Gazeteciler ve Yazarlar Vakfı, hoşgörü ve diyalog adamı, eğitim mimarı Fethullah Gülen'le ilgili olarak oluşturulmaya çalışılan karalama politikasına, basın organlarında çıkan değişik düşüncelerdeki yazarların cevap niteliğindeki yazılarıyla cevap veriyor. Her kesimden kalemin konu üzerine yazdığı yazılar Gazeteciler ve Yazarlar Vakfı Yayınları arasından çıkan "Diyaloga Adanmış Hayat" isimli kitapta toplandı.

Vakıf bundan iki yıl önce de fahrî başkanları Fethullah Gülen'in şahsiyeti ve faaliyetleri hakkında basında yer almış olan yazıları "Medya Aynası'nda Fethullah Gülen: Kozadan Kelebeğe" ismi altında derlemişti. Malum olduğu gibi bu kitabın piyasa çıkmasından çok kısa bir süre sonra medyada bir kaset fırtınası kopmuş, Fethullah Gülen ve hareketi hakkında olumsuz rüzgarlar estirilmeye başlanmıştı. Birçok sağduyulu vatandaşın aklına soru işaretleri takıldı. Akılların karışık olduğu ve Gülen'in sessiz kaldığı bu dönemde cevap yine sağduyulu gazetecilerden geldi. Değişik gazetelerde çıkan birçok makalede yazarlar destekleyici fikirlerini beyan etti. Fakat bu fikirler bir kaşık suda çıkarılan bu gürültünün ortasında "duyulmamış sesler" olarak kaldı. Vakıf da bu 'duyulmayan sesleri' hem arşivlemek, hem de duymayan kulaklara ulaştırmak için ikinci bir çalışmaya girdi. Mayıs 1996'dan Mart 2001'e kadar uzanan bir zaman diliminde medyada yer alan bazı yazılar "Aydınların Kaleminden Fethullah Gülen: Diyaloga Adanmış Hayat" ismiyle derlendi.

Çok sayıda yazarın yer aldığı kitaptaki yazılar kronolojik sıralamayla gruplanıyor. sayıda gazetecinin yazısı mevcut.

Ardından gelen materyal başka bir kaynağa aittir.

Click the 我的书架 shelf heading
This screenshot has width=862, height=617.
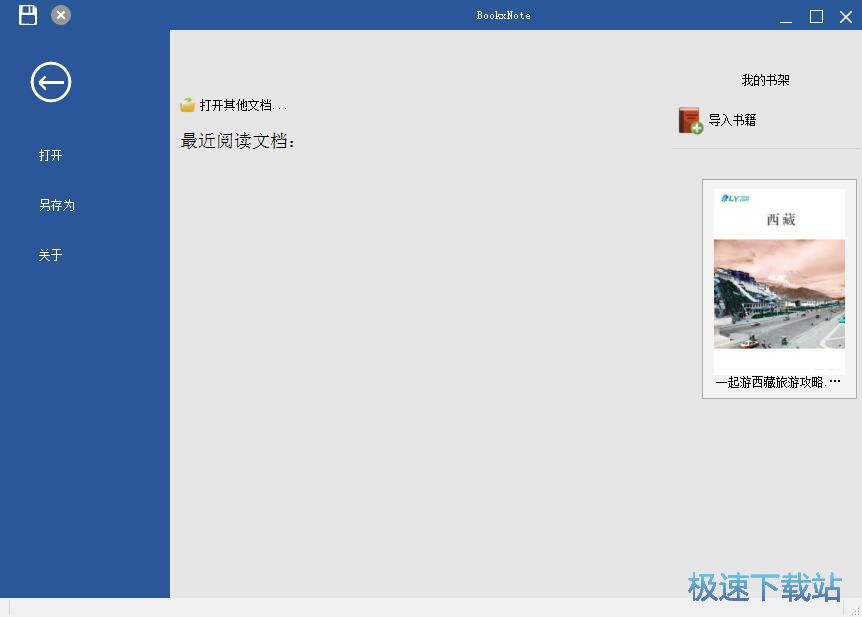click(764, 79)
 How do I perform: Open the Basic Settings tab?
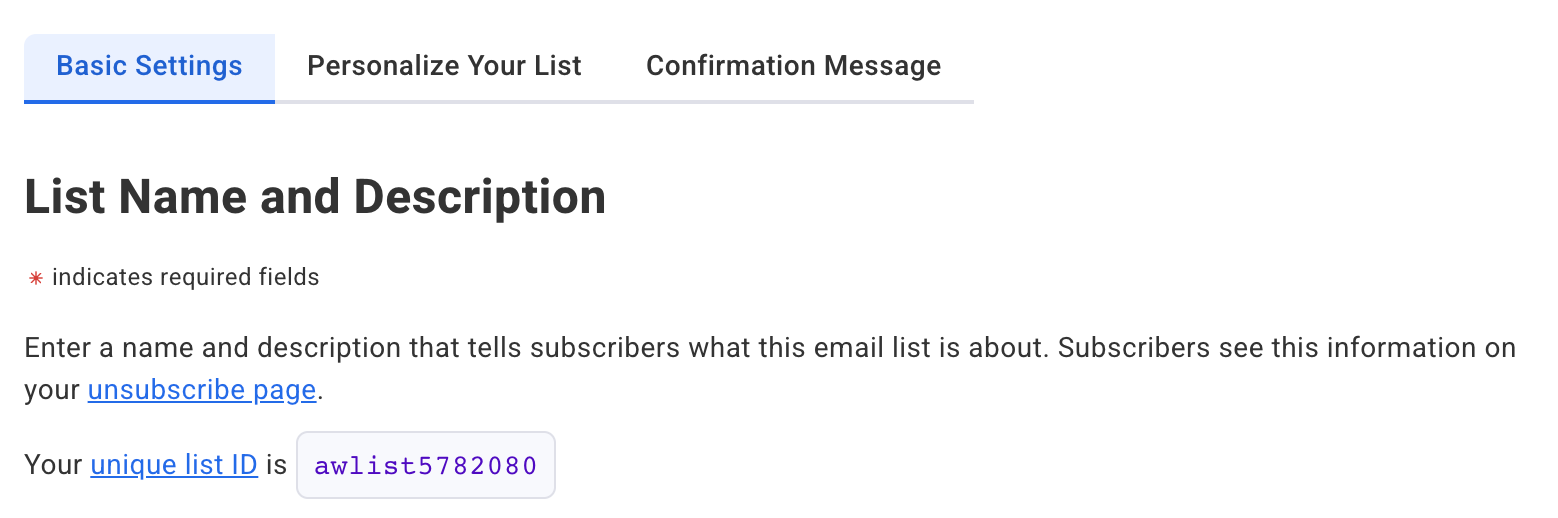[x=149, y=67]
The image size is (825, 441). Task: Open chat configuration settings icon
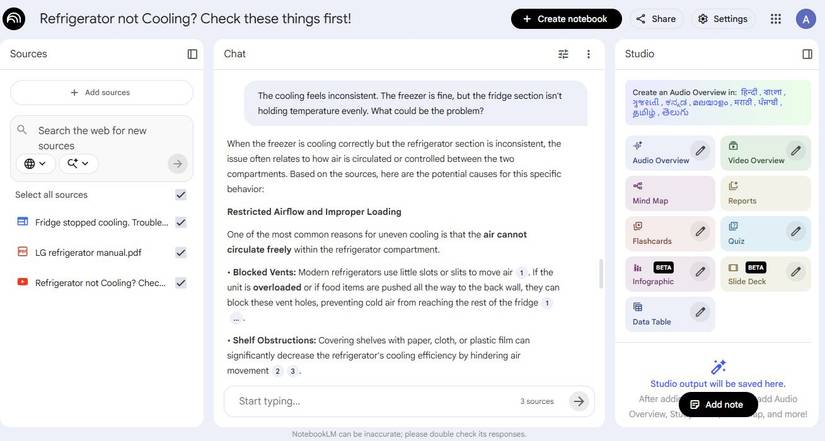pyautogui.click(x=563, y=54)
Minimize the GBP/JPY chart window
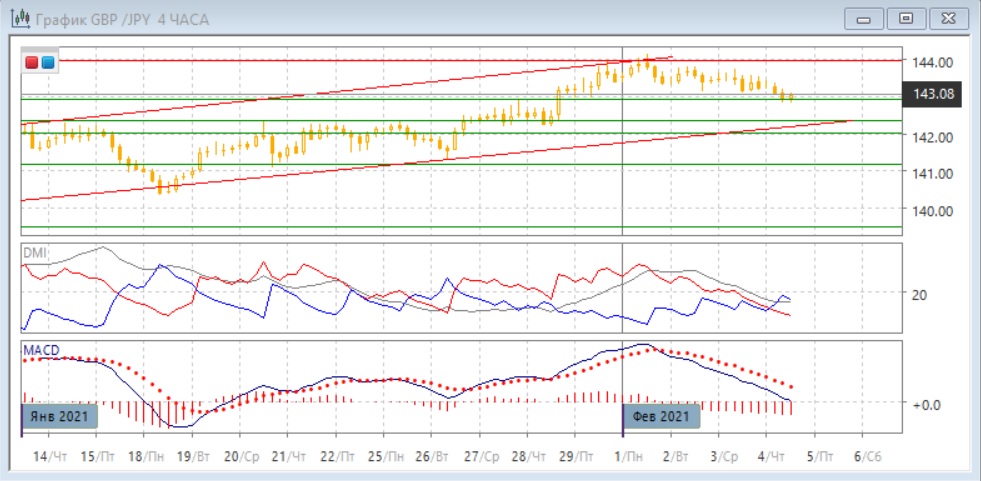 coord(864,19)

Namık Kemal Zeybek'in yazısıyla başlayan kitap; Atilla İlhan, Ertuğrul Özkök, Kürşat Başar, Atilla Dorsay, Ahmet Taner Kışlalı, İshak Alaton, Zülfü Livaneli, Cenk Koray, Fatih Altaylı gibi isimleri çıkarıyor karşımıza.

"Türkiye'nin bütün laiklerini üst üste koysak, bu anlamda (okullar açmak) bir Fethullah Gülen olabiliyor muyuz? Ne yazık olamıyoruz... Sadece kıskanıyoruz..." diyen Rıza Zelyut ve Güler Kömürcü, "Türk'ü ve Türkiye'yi seven herkes Fethullah Hoca'yı desteklemeli" diyen Yılmaz Öztuna, "Karda açan çiçekler" yazısıyla Ahmet Kabaklı gibi birçok gazeteci özellikle eğitim faaliyetlerine destek veriyor. Fethullah Gülen'i alışılagelmiş din adamları kalıbına oturtamayan bazı yazarlarda ilginç bir benzetme içindeler. Ertuğrul Özkök "Bana göre Gülen, özellikle Amerika'da çok rastlanan 'preacher' adı verilen konuşma sanatının en ince ayrıntılarına hakim bir "Müslüman rahip" derken, Atilla İlhan "Fethullah Hoca bizim protestanımız" benzetmesini yapıyor. Dış basın ise "Eleştirilen saygın ve ılımlı din adamı" (Douglas Frantz, The New York Times) diye bahsediyor Fethullah Hoca'dan. Tarih sırasına göre gündeme gelen "Fethullah Gülen-Papa" buluşması ve "Fethullah Gülen-Ecevit Diyaloğu" da bahsi geçen konular. M. Akif Aydın, Ferai Tınç ve Ahmet Taner Kışlalı ünlü Abant Platformunu destekliyor. Hocaefendi Aktüel'le yaptığı söyleşide halef seçmeyeceğini söylerken, Radikal yazarı Avni Özgürel'e de "Ne şeyh ne de ideolog" olduğunu belirterek bazı intibalara cevap veriyor.

Son dönemde ise Fatih Üniversitesi'yle ilgili yazılar derleniyor kitapta. Fatih Altaylı "Fatih'te okuyan gençlerin günahı ne" diye soruyor. M. Ali Birand "Fatih Üniversitesini neden öldürüyoruz. Fethullah Hocayı sıkıştırmak için mi" diye yazıyor. Sonsöz ise Fethullah Gülen'den geliyor, "Bir duygu, bir düşünce, bir anlayış, bir felsefe, bu kadar hoyratça bir muameleye maruz kalınca ne kadar iflah olur ve ne kadar var olma gayesini eda edebilirdi,onu her şeyi yakından takip eden insaf dünyasının insafına bırakıyorum".